Joseph Lister (1827-1912)
- Joseph Lister, a renowned figure in the medical field, was born in England on April 5, 1827.
- His contributions to the field of surgery are significant and have had a lasting impact on medical practices.
Educational Background and Career:
- Lister obtained his medical degree in 1852 and subsequently held prestigious positions as a professor of surgery at the University of Glasgow and later at King’s College London.
Groundbreaking Achievements:
- Lister made groundbreaking discoveries in the field of microbiology, becoming the first individual to successfully isolate bacteria in pure culture, specifically Bacillus lactis, using liquid cultures.
Contributions to Surgical Practices:
- Lister’s most notable contributions lie in his efforts to prevent wound infections during surgical procedures through the implementation of antiseptic methods.
- He advocated for the use of carbolic acid soaped dressings to cover wounds, particularly in cases of compound fractures that were prone to inflammation.
- This approach revolutionized surgical practices and significantly improved wound healing outcomes.
Joseph Lister’s dedication to advancing surgical techniques and his pioneering work in antiseptic methods have left an indelible mark on the medical field.
His contributions continue to be recognized and celebrated, solidifying his legacy as a visionary surgeon and a pioneer in infection control.
Dmitri Ivanovsky (1864 – 1920)
Birth : 28 October 1864
Death: 20 June 1920
Dmitri Ivanovsky, a Russian botanist, stands as a giant in the history of microbiology for his groundbreaking discovery of viruses in the late 1890s.
While investigating a devastating disease plaguing tobacco crops – Tobacco Mosaic Disease – Ivanovsky stumbled upon a phenomenon that revolutionized our understanding of infectious agents.
Discovery of Viruses (1890s):
- While studying tobacco mosaic disease, Ivanovsky discovered an infectious agent that could pass through a porcelain Chamberland filter known to block bacteria.
- This finding challenged the prevailing belief that bacteria caused all infectious diseases.
- His work laid the groundwork for the field of virology, though viruses weren’t formally named until later.
Characteristics of the Infectious Agent:
- Ivanovsky observed an infectious agent that could pass through a bacterial filter.
- This suggested the infectious agent was extremely small, even smaller than known bacteria.
- Although he couldn’t directly observe the agent, his experiments provided crucial clues about its properties.
Impact on Microbiology:
- Ivanovsky’s discovery opened a new chapter in microbiology by demonstrating the existence of a new class of infectious agents, viruses.
- It led to further research on viruses and their role in various diseases.

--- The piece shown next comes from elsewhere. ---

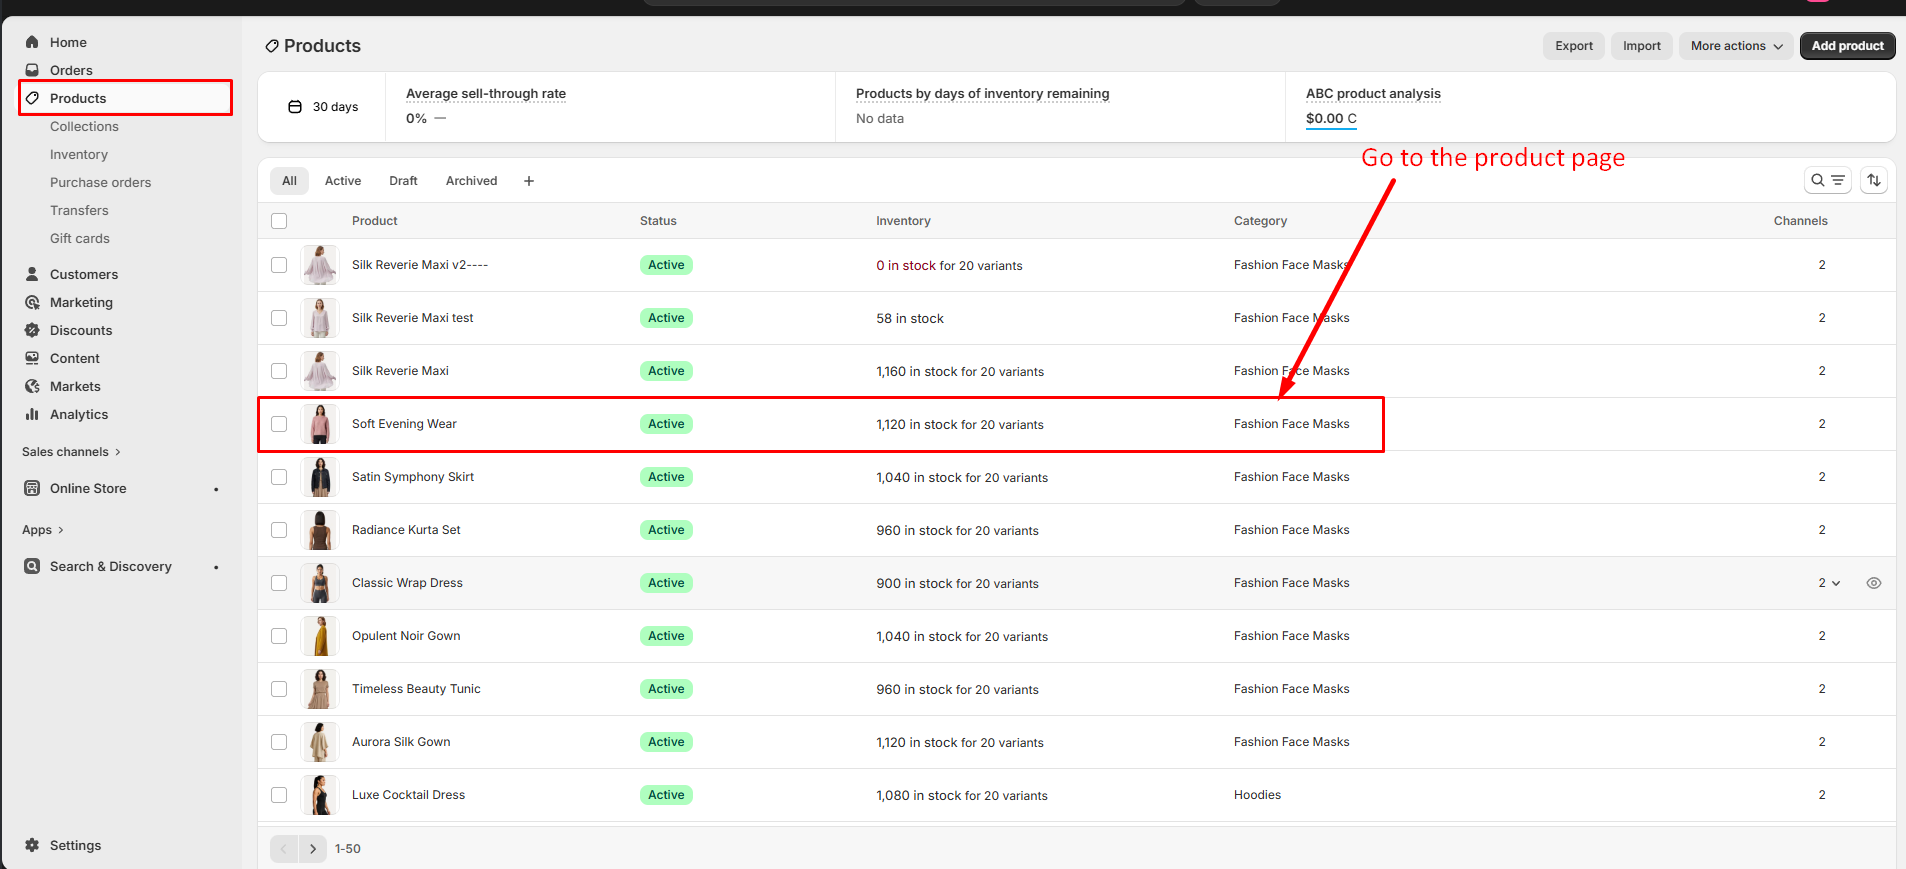The height and width of the screenshot is (869, 1906).
Task: Click the Analytics bar chart icon
Action: click(32, 414)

- Ivanovsky also conducted research on yeast fermentation, photosynthesis.
- Ivanovsky also contributed to the field of agricultural microbiology.

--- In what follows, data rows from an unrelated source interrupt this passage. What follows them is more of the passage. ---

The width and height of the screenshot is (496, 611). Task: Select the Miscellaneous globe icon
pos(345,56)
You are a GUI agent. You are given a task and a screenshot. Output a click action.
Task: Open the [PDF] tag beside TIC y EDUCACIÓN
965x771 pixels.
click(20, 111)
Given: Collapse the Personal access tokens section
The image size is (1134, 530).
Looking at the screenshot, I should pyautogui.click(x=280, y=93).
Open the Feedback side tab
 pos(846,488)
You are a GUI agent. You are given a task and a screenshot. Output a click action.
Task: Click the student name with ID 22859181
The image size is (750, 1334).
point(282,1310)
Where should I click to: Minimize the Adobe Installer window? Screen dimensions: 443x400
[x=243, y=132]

- He is credited alongside Martinus Beijerinck, who independently discovered viruses around the same time.
Martinus W. Beijerinck
- Martinus W. Beijerinck, a Dutch microbiologist, was born on March 16, 1851, in Amsterdam, Netherlands.

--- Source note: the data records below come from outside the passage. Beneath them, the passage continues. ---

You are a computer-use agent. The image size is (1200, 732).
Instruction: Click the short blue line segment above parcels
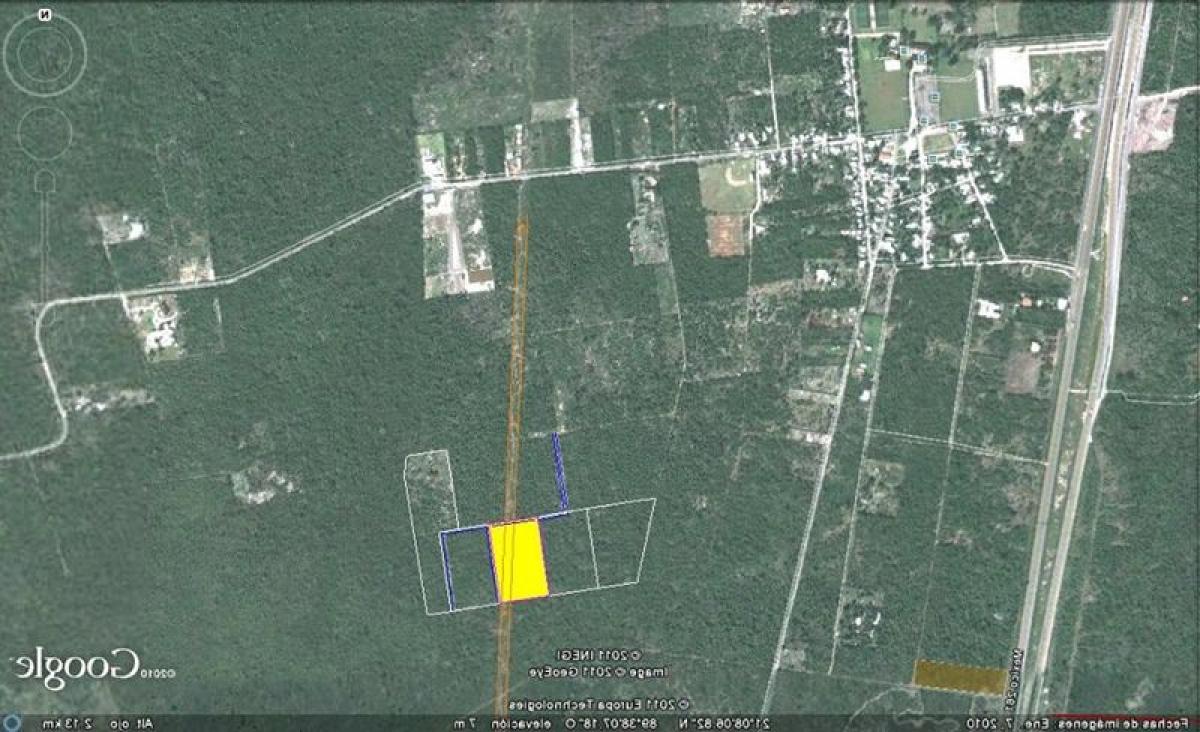[x=560, y=470]
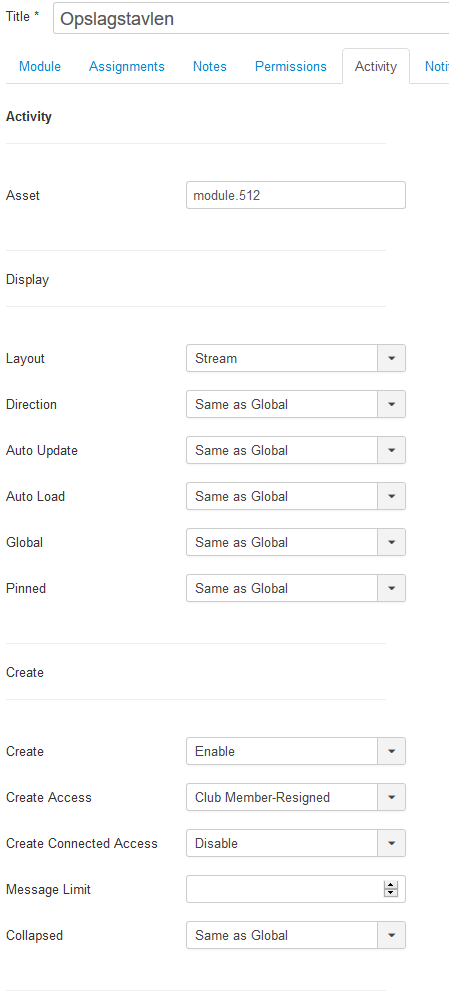Open the Permissions tab
449x999 pixels.
[290, 66]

- He made significant contributions to the field of microbiology, particularly in the study of viruses and bacteria.
- Beijerinck is widely recognized for his groundbreaking discovery that viruses are distinct entities capable of reproduction, setting them apart from other organisms.
- His most notable achievement was the development of the enrichment culture technique in 1888, which revolutionized the field.
- Furthermore, Beijerinck’s exploration of soil led to the discovery of novel bacterial species.
- He also provided a detailed account of biological nitrogen fixation, a crucial process that converts nitrogen gas into a form usable by plants.
- His isolation of Bacillus radicicola and subsequent demonstration of its role in forming nodules on the roots of leguminous plants (later known as Rhizopus) further solidified his expertise.
- In 1904, Beijerinck made another breakthrough by uncovering the phenomenon of bacterial sulfate reduction, a form of anaerobic respiration.
- His contributions to environmental microbiology and virology have earned him recognition as a pioneer in these fields.